## What the task asks
Return exactly the lines of the entries that start at the line containing "Viewport: 1456px width, 819px" and continue to the last line. Omit the pictures.

Saved entries:
◇ ◇ ◇ ◇ ◇ ◇ ◇
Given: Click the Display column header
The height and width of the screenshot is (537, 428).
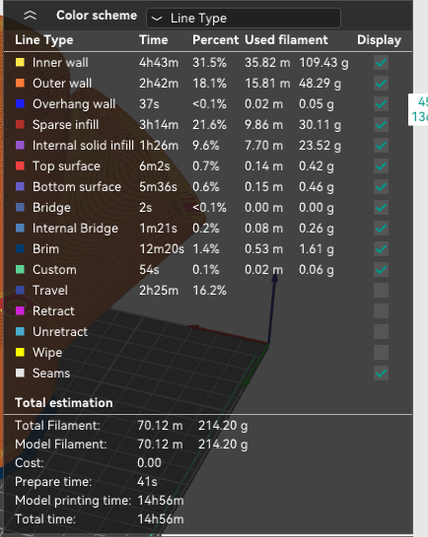Looking at the screenshot, I should click(379, 40).
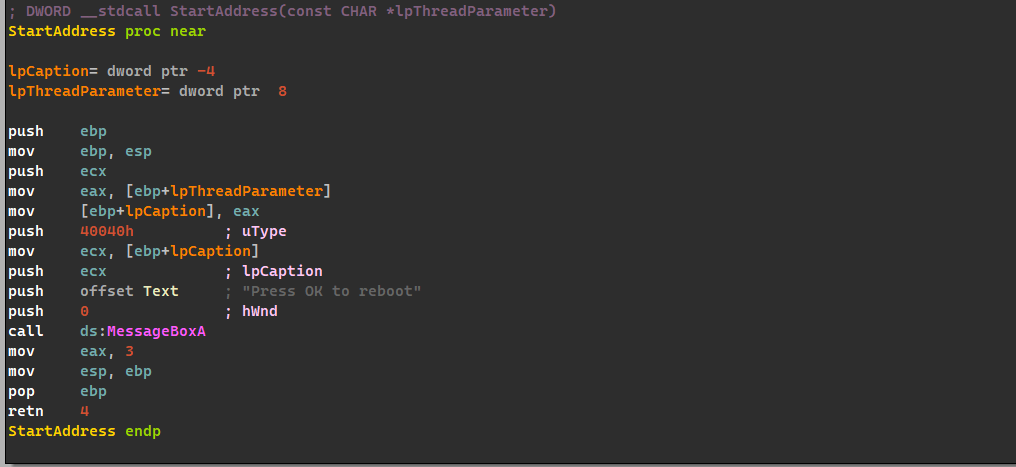Select the lpCaption variable definition
Image resolution: width=1016 pixels, height=467 pixels.
point(42,71)
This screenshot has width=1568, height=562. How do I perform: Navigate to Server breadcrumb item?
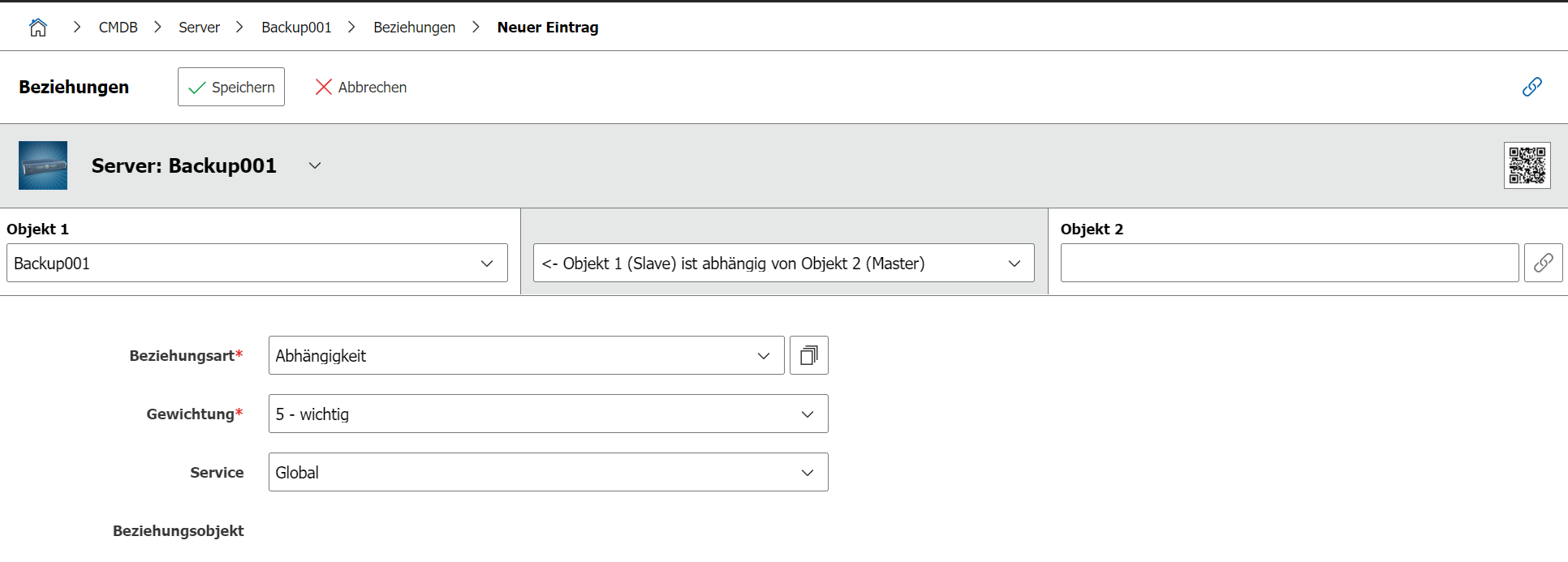199,28
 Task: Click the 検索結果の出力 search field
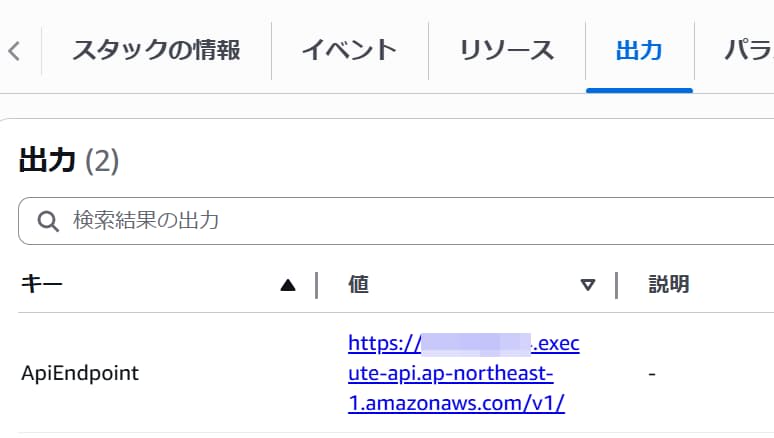click(400, 221)
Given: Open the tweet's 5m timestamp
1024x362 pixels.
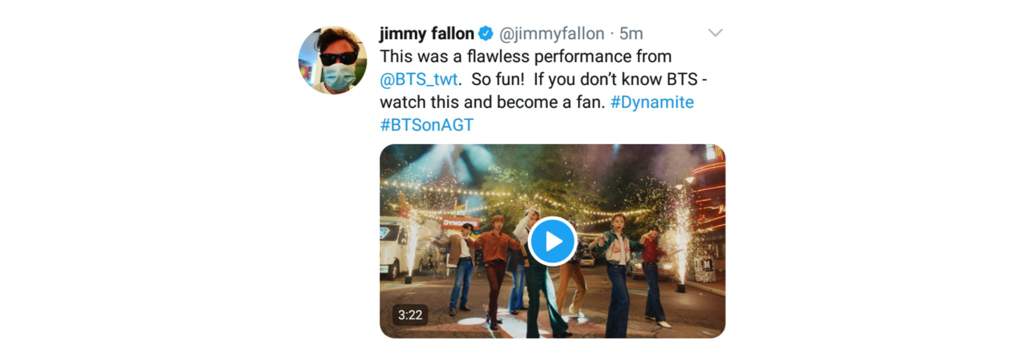Looking at the screenshot, I should [x=631, y=33].
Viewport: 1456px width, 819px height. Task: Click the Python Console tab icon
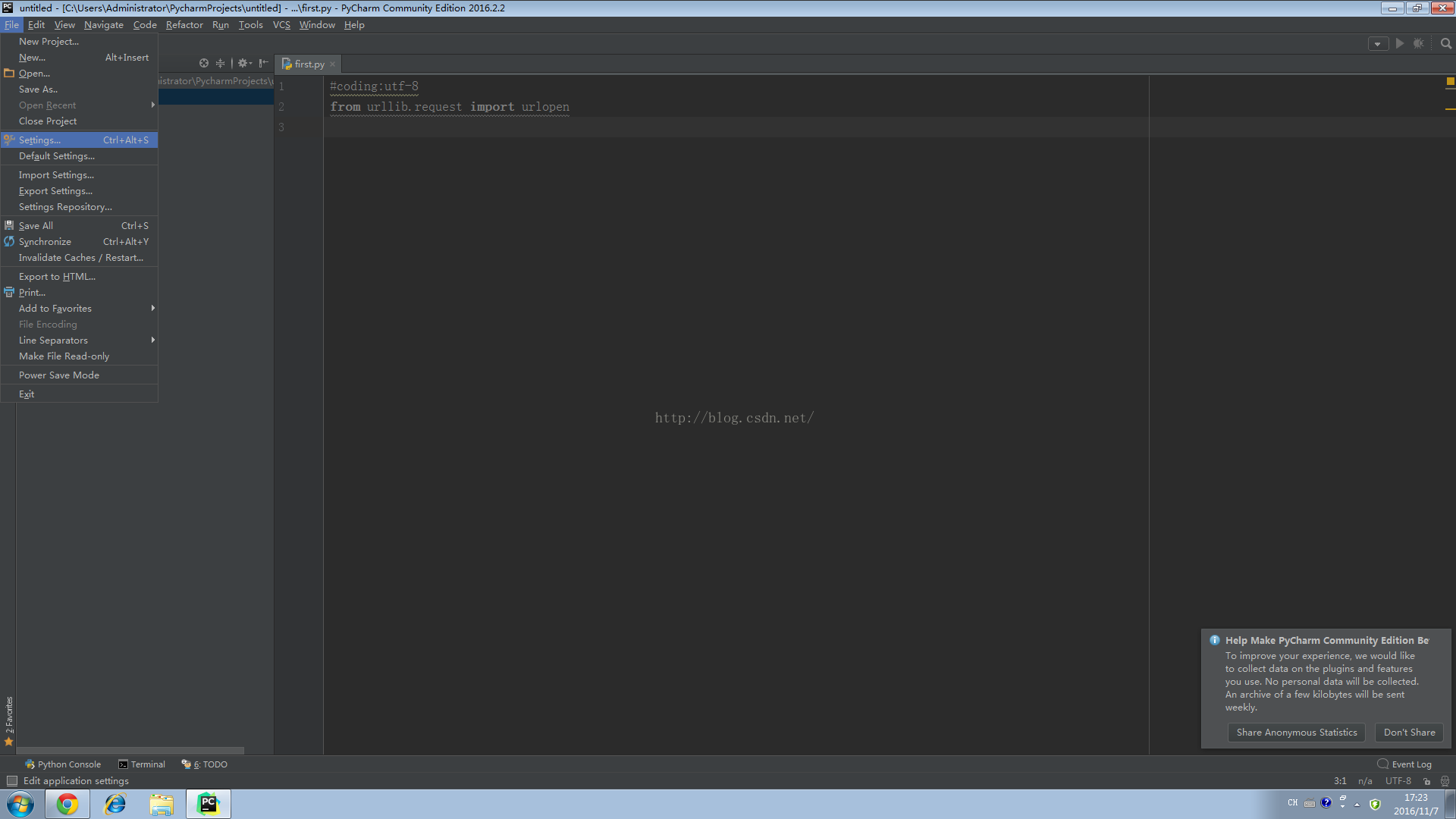coord(27,764)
◇ ◇ ◇ ◇ ◇ ◇ ◇
## Task result
Viewport: 1456px width, 819px height. Task: Click the Python Console tab icon
coord(27,764)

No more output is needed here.